INEOS Team UK are the Challenger of Record for AC37 and rumours are rife of them and the Defender ETNZ, holding an America’s Cup in the UK next year with no other challengers.
Speaking to TVNZ, Team New Zealand CEO Grant Dalton confirmed it was on the cards.
Ineos Team UK owner Sir Jim Ratcliffe says no decisions have been made about the next host of the America’s Cup, despite strong speculation suggesting the next regatta could take place in the Isle of Wight.
Jack Griffin of CupExperience.com explains how it could work . . .
This would be good for everyone, including all the teams who expect to challenge for a Match in 2024.
The announcements would go something like this:
- There will be a multi-challenger AC in 2024 in a venue to be announced.
- It will be sailed in AC75’s, with some improvements described in a new version of the AC75 Class Rule.
- The Constructed in Country requirement will be relatively easy to meet, a bit like the rule for the AC50’s in 2017. New challengers from any country will be able to buy and compete in any of the existing AC75’s, and build a new one.
- There will be an AC Match in 2022 on the Solent, under mutual consent, between INEOS Team UK and Team New Zealand.
- The loser of the 2022 match will immediately present a challenge for the following, multi-challenger match, in the expectation of being the CoR for the 2024 match.
- A term sheet for the protocol for 2024 will be released in the coming weeks, allowing prospective challengers to know the conditions.

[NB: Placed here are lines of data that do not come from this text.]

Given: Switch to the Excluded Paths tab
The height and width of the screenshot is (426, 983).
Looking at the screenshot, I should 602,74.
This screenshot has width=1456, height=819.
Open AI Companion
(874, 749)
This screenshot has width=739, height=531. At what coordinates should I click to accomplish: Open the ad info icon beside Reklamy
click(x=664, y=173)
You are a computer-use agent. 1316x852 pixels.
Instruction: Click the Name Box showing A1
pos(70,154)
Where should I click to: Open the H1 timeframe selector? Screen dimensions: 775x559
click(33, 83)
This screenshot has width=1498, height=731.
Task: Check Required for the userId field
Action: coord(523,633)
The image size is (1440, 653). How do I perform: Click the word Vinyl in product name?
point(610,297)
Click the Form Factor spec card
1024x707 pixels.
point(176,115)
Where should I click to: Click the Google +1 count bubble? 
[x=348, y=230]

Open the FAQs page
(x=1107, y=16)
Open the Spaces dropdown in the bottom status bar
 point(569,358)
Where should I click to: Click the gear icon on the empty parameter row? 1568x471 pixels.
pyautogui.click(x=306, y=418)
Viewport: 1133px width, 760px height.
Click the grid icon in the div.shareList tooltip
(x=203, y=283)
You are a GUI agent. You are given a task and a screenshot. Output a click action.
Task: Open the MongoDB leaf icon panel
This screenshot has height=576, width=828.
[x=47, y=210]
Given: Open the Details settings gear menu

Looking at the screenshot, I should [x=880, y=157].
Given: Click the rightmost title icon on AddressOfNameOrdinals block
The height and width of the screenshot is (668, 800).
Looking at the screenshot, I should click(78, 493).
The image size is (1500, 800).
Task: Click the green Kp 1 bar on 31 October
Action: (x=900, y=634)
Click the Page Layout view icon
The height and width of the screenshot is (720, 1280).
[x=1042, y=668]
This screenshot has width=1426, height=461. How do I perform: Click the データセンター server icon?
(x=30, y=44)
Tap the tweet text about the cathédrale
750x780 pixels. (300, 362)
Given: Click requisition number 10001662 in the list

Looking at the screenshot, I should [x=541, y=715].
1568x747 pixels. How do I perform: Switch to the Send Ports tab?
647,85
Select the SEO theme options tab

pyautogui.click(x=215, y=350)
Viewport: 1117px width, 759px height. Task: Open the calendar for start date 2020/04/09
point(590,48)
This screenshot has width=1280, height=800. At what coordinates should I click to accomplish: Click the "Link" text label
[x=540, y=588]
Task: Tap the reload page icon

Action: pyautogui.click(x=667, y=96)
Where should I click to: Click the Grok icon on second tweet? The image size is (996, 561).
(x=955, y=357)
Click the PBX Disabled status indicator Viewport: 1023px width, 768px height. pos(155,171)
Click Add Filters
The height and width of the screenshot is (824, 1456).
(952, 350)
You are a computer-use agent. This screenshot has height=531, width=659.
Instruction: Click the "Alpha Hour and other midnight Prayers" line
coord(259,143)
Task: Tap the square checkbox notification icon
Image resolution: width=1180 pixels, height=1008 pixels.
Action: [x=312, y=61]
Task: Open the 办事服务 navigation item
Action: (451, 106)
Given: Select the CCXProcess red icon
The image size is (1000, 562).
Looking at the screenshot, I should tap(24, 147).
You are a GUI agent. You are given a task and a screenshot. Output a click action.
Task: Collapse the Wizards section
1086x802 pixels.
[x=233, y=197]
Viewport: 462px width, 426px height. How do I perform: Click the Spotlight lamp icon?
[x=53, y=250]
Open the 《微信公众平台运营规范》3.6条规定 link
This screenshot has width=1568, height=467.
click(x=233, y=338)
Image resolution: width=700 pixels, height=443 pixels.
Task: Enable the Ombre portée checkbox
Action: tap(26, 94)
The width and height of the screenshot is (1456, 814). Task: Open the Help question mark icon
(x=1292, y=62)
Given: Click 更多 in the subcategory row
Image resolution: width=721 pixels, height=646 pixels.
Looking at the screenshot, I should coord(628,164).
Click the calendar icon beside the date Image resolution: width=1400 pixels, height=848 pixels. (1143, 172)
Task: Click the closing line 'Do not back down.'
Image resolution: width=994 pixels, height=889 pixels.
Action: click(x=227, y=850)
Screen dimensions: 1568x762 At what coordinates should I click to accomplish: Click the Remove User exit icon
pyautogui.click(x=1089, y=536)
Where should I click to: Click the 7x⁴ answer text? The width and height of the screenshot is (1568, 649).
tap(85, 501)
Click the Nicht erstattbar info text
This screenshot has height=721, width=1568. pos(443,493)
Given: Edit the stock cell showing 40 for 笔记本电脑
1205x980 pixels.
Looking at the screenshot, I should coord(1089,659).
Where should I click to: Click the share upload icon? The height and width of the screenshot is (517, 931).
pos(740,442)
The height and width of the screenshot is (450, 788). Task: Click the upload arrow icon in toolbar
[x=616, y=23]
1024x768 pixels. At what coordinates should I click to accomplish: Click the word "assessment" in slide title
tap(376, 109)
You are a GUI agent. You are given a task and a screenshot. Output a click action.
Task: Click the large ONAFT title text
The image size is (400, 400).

- Around the 2022 event will be wonderful hospitality opportunities for prospective challengers to entertain and woo sponsors and major donors.
- The new version of the AC75 Class Rule, to be used in 2024, will be available by the end of 2021.
- A design package will be available to prospective challengers.
- A design symposium will be held during the 2022 event, to help 2024 challengers come up to speed.
I hope this is relatively on target. It would be a masterstroke! . . . Jack Griffin
Well that is Jack’s take on the rumours.
Could the New Zealand Government really let this event go abroad?
Maybe not what they would want in an ideal world, but Team New Zealand CEO Grant Dalton has confirmed it was on the cards.
“Certainly the Isle of Wight is an option,” Dalton said. “We want to come back, but we also have to think of the team and ultimately my responsibility is primarily to the welfare and the strength and the ability to defend the Cup.”
Maybe this is just Dalton keeping the pressure on the New Zealand Government in the negotiations now starting on funding the Kiwi team fo the 37th America’s Cup.
But, this left-field version gives them another bite of the investment cherry with someone else picking up the tab, and keeps the ball rolling through the dead-zone period of teams trying to put together teams and sponsors.
It could even just inspire a decent entry for Auld Mug in 2024.
The Brits would love it . . . Cowes and all that 1851 stuff . . . A showpiece Round the Island Race.
But could we really go through all that ‘there is no second’ agnst again?